I just finished The First Law by Joe Abercrombie and The Steel Remains by Richard K. Morgan. Both we noir-ish sword and sorcery fantasy books. Both really good, if you like that type of thing.
I'm still working on Blood Meridian by Cormac McCarthy (... a little dense...) and The Brief Wondrous Life of Oscar Wao by Junot Diaz (fantastic)
I'm looking forward to Boneshaker by Cherie Priest and I thought the Men Who Stare At Goats by Jon Ronson was a sloppy mess of a book.
Also, Marvel comics... the whole Dark Reign storyline? A total blast.
Reading an ARC Of Jeff Vandermeer's latest Ambergris novel, Finch.
I'm enjoying it, but its only for people who like the "New Weird" subgenre.

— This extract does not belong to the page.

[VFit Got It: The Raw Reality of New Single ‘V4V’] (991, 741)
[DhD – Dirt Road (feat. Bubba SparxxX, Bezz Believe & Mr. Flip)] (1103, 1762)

I'm almost done with Quicksilver by Neal Stephenson, which I'm having a love-hate relationship with. His language use is ... sublime. I just can't get enough of reading his actual *words*. If there were plot and characterization to go with it, I would be in love. But I'm strangely cold to his world and the people in it.
I finished up And Another Thing by Eoin Colfer, picked up at Gaylaxicon. It was a fitting eulogy and tribute. I do hope he stops at that one, though.
And on the crunchy side of my brain, I'm reading Elizabeth's Spymaster, a nonfiction about Sir Francis Walsingham which is much more interesting to me than Quicksilver but lacks Stephenson's le mot juste.
Oooh! Stephenson writing nonfiction! I'd so buy that.
I just finished Peter Hoeg's "Smilla's Sense of Snow".
I'm jumping back and forth between "John Adams" by David McCullough and a book on the Victorian underworld (blanking on the title). I very well may set them both aside to read a 17th century rapier manual, though.
I have a pile of fiction that isn't grabbing me. They're all good books, but they're just not where my mind is at right now. Maybe when Cherie Priest's "Boneshaker" arrives I'll get more fictionally motivated. Of course, there is a book on 1940s confidence games (aptly titled, "The Big Con") in the same order, so I make no promises.